> **Your assignment**: Nothing but a full, exact copy of the data is needed.

[Saved entries]

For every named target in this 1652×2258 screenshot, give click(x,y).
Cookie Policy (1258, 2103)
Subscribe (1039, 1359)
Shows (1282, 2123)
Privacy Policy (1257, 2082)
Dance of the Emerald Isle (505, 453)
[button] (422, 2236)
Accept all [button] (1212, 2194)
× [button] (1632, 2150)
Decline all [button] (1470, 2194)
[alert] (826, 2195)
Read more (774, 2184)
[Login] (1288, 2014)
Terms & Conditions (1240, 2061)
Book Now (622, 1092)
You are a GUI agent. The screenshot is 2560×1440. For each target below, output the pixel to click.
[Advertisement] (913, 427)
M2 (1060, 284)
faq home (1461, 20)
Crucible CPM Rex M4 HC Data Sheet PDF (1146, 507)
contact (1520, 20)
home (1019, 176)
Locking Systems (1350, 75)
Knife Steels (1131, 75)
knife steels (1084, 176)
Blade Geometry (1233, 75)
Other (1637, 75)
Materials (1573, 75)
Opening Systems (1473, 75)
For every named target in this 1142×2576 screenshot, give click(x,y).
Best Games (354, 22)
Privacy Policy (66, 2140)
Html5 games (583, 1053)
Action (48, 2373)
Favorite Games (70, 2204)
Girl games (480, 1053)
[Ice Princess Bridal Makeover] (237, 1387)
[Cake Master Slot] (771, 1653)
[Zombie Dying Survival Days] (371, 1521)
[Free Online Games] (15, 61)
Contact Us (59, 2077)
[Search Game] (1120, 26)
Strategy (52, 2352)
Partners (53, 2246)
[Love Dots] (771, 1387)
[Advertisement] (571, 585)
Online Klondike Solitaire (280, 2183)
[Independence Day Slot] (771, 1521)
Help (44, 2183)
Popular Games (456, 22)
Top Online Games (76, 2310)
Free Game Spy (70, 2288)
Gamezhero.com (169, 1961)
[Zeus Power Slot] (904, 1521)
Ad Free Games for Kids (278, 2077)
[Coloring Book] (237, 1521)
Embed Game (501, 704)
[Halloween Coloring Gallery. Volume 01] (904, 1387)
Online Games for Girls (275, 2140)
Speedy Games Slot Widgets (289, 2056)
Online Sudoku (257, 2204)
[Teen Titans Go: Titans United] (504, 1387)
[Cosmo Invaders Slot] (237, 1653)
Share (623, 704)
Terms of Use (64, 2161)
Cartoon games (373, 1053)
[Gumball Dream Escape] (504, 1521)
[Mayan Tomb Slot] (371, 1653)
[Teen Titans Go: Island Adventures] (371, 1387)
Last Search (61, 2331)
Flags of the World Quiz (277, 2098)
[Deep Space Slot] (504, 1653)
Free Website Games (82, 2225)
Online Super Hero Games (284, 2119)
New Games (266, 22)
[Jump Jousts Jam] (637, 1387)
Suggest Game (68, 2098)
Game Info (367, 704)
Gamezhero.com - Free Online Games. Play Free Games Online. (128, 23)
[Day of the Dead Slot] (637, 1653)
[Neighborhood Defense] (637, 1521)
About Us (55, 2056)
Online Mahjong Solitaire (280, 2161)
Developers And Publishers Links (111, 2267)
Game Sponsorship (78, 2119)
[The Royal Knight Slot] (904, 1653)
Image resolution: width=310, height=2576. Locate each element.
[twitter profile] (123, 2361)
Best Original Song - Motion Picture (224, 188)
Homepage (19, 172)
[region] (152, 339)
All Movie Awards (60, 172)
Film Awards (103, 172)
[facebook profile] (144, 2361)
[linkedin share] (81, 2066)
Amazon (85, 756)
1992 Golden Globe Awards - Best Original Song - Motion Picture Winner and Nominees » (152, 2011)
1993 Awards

> **Result below**:
For every named target in this 1652×2258 screenshot, give click(x,y).
Cookie Policy (1258, 2103)
Subscribe (1039, 1359)
Shows (1282, 2123)
Privacy Policy (1257, 2082)
Dance of the Emerald Isle (505, 453)
[button] (422, 2236)
Accept all [button] (1212, 2194)
× [button] (1632, 2150)
Decline all [button] (1470, 2194)
[alert] (826, 2195)
Read more (774, 2184)
[Login] (1288, 2014)
Terms & Conditions (1240, 2061)
Book Now (622, 1092)
You are a GUI agent. The screenshot is 2560×1440. For each target below, output the pixel to click.
[Advertisement] (913, 427)
M2 (1060, 284)
faq home (1461, 20)
Crucible CPM Rex M4 HC Data Sheet PDF (1146, 507)
contact (1520, 20)
home (1019, 176)
Locking Systems (1350, 75)
Knife Steels (1131, 75)
knife steels (1084, 176)
Blade Geometry (1233, 75)
Other (1637, 75)
Materials (1573, 75)
Opening Systems (1473, 75)
For every named target in this 1142×2576 screenshot, give click(x,y).
Best Games (354, 22)
Privacy Policy (66, 2140)
Html5 games (583, 1053)
Action (48, 2373)
Favorite Games (70, 2204)
Girl games (480, 1053)
[Ice Princess Bridal Makeover] (237, 1387)
[Cake Master Slot] (771, 1653)
[Zombie Dying Survival Days] (371, 1521)
[Free Online Games] (15, 61)
Contact Us (59, 2077)
[Search Game] (1120, 26)
Strategy (52, 2352)
Partners (53, 2246)
[Love Dots] (771, 1387)
[Advertisement] (571, 585)
Online Klondike Solitaire (280, 2183)
[Independence Day Slot] (771, 1521)
Help (44, 2183)
Popular Games (456, 22)
Top Online Games (76, 2310)
Free Game Spy (70, 2288)
Gamezhero.com (169, 1961)
[Zeus Power Slot] (904, 1521)
Ad Free Games for Kids (278, 2077)
[Coloring Book] (237, 1521)
Embed Game (501, 704)
[Halloween Coloring Gallery. Volume 01] (904, 1387)
Online Games for Girls (275, 2140)
Speedy Games Slot Widgets (289, 2056)
Online Sudoku (257, 2204)
[Teen Titans Go: Titans United] (504, 1387)
[Cosmo Invaders Slot] (237, 1653)
Share (623, 704)
Terms of Use (64, 2161)
Cartoon games (373, 1053)
[Gumball Dream Escape] (504, 1521)
[Mayan Tomb Slot] (371, 1653)
[Teen Titans Go: Island Adventures] (371, 1387)
Last Search (61, 2331)
Flags of the World Quiz (277, 2098)
[Deep Space Slot] (504, 1653)
Free Website Games (82, 2225)
Online Super Hero Games (284, 2119)
New Games (266, 22)
[Jump Jousts Jam] (637, 1387)
Suggest Game (68, 2098)
Game Info (367, 704)
Gamezhero.com - Free Online Games. Play Free Games Online. (128, 23)
[Day of the Dead Slot] (637, 1653)
[Neighborhood Defense] (637, 1521)
About Us (55, 2056)
Online Mahjong Solitaire (280, 2161)
Developers And Publishers Links (111, 2267)
Game Sponsorship (78, 2119)
[The Royal Knight Slot] (904, 1653)
Image resolution: width=310, height=2576. Locate each element.
[twitter profile] (123, 2361)
Best Original Song - Motion Picture (224, 188)
Homepage (19, 172)
[region] (152, 339)
All Movie Awards (60, 172)
Film Awards (103, 172)
[facebook profile] (144, 2361)
[linkedin share] (81, 2066)
Amazon (85, 756)
1992 Golden Globe Awards - Best Original Song - Motion Picture Winner and Nominees » (152, 2011)
1993 Awards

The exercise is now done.